_Exercise details:_ Extract every line from the records below that contains the string "pixels", treating uppercase and lowercase as different.

_Material provided:_
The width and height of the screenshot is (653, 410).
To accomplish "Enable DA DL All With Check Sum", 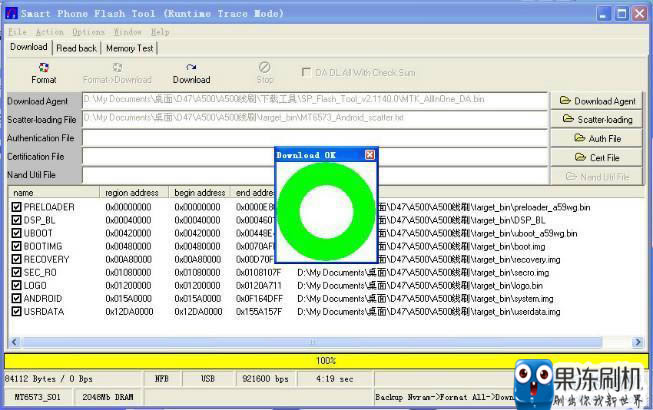I will pyautogui.click(x=306, y=72).
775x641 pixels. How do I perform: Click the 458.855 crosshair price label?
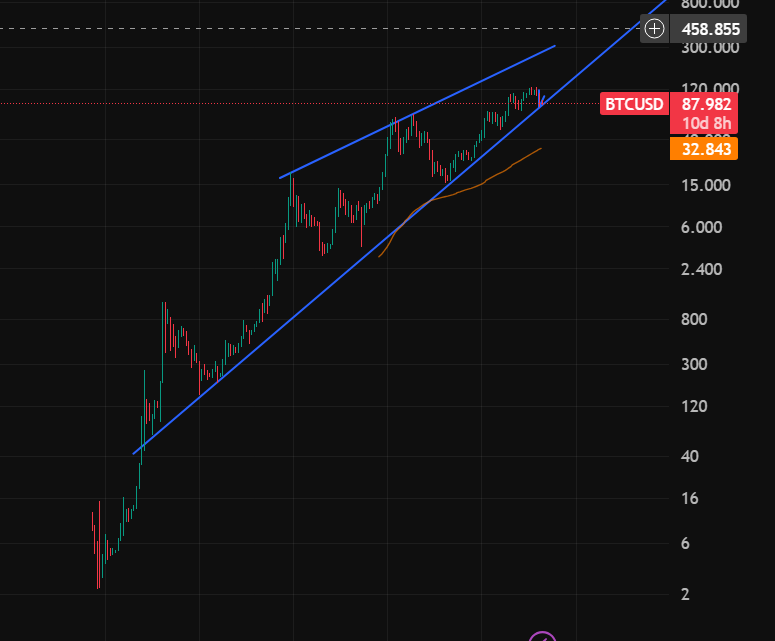(x=710, y=29)
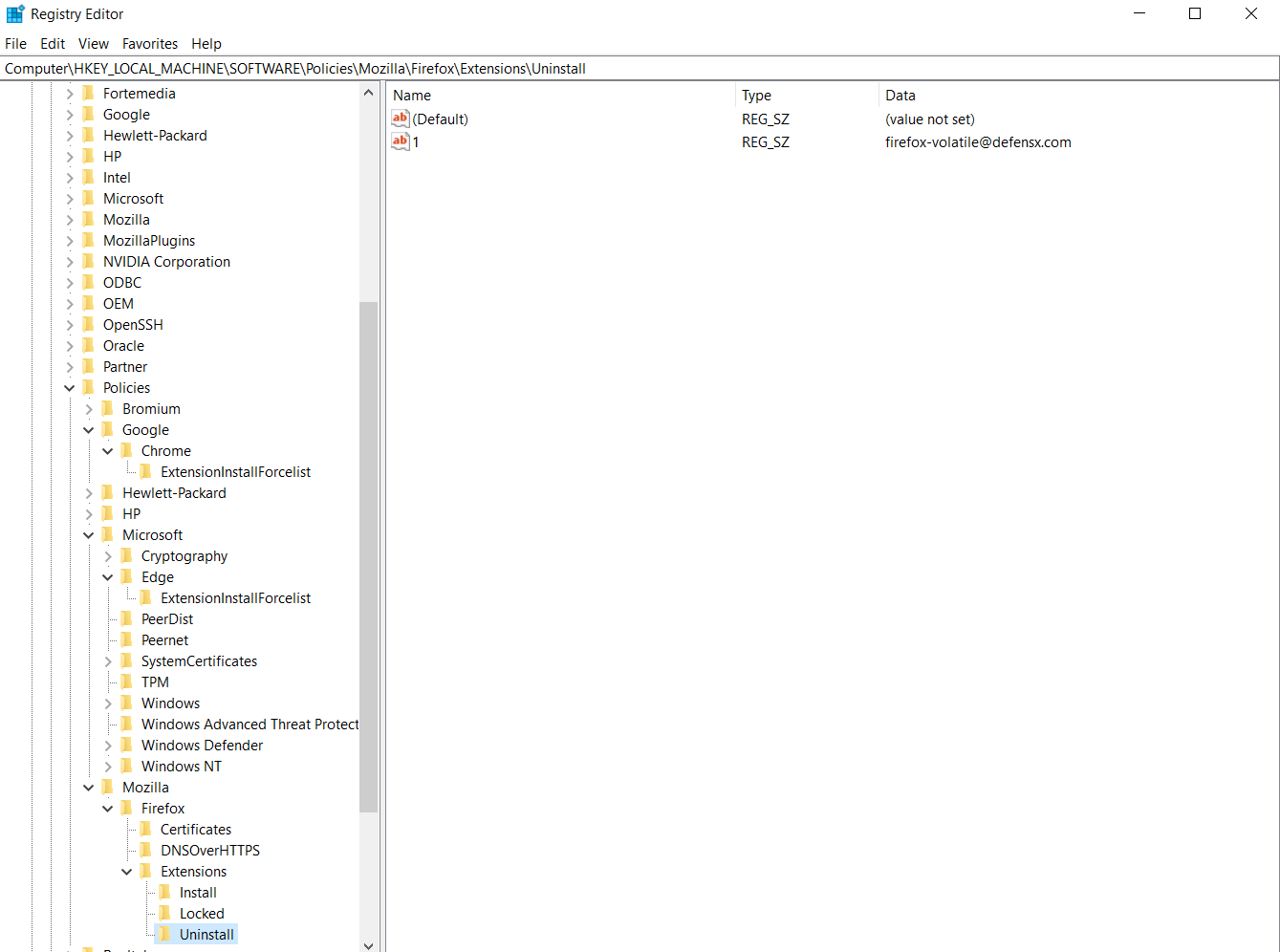Click the Registry Editor app icon in titlebar
1280x952 pixels.
click(13, 13)

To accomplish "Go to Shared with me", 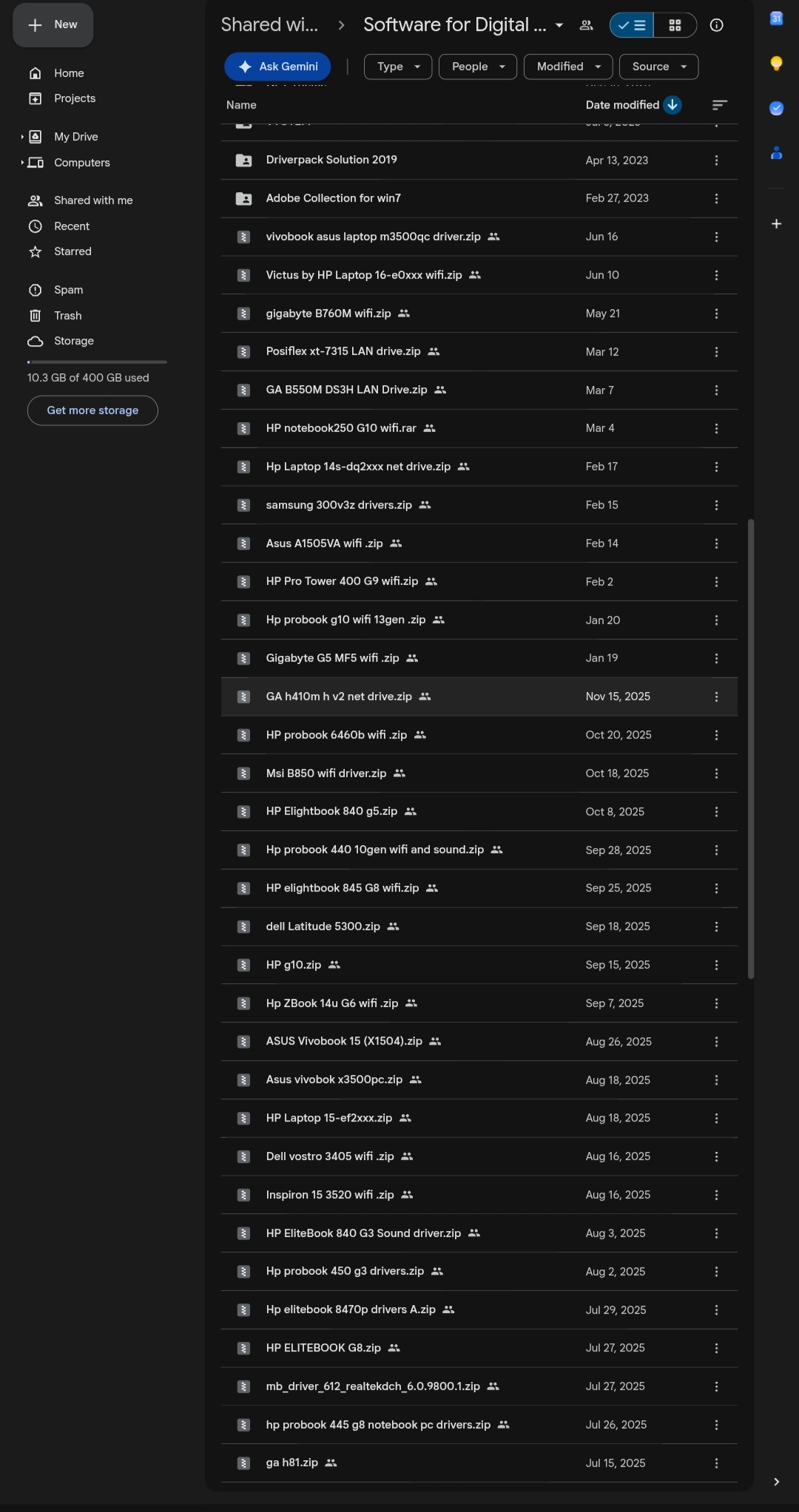I will point(93,200).

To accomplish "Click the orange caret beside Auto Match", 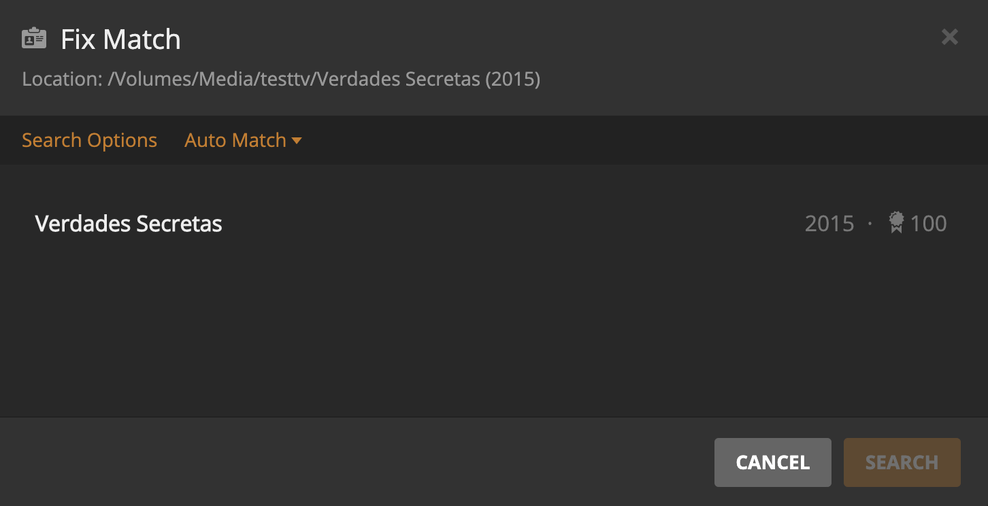I will point(297,141).
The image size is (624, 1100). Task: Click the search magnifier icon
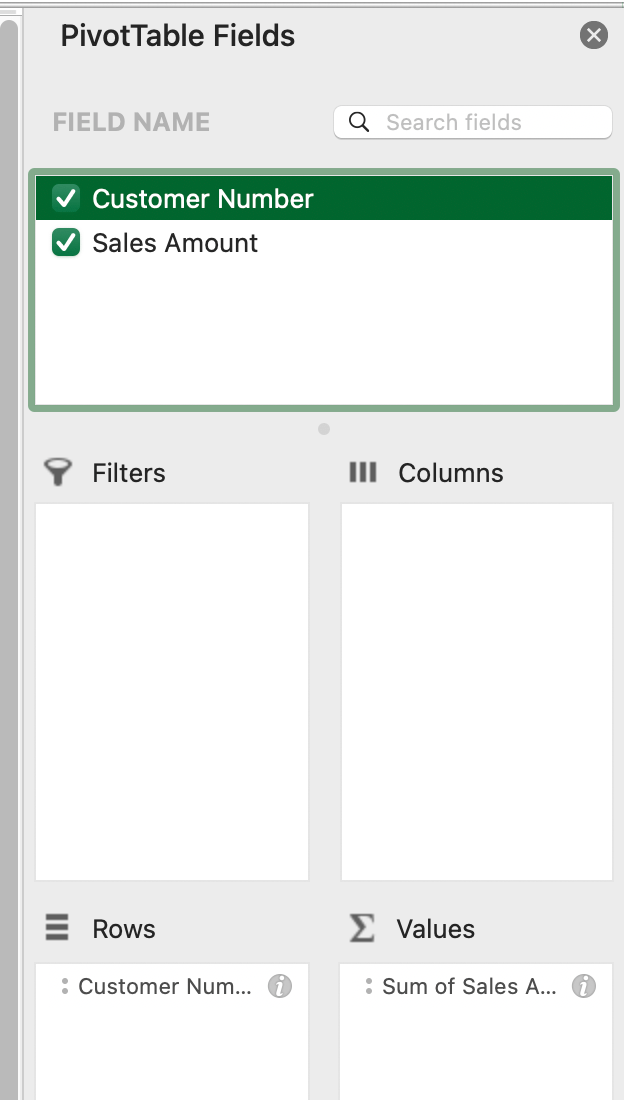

_Correct output:_
775x641 pixels. How do I perform: Click the 458.855 crosshair price label?
1280x952 pixels.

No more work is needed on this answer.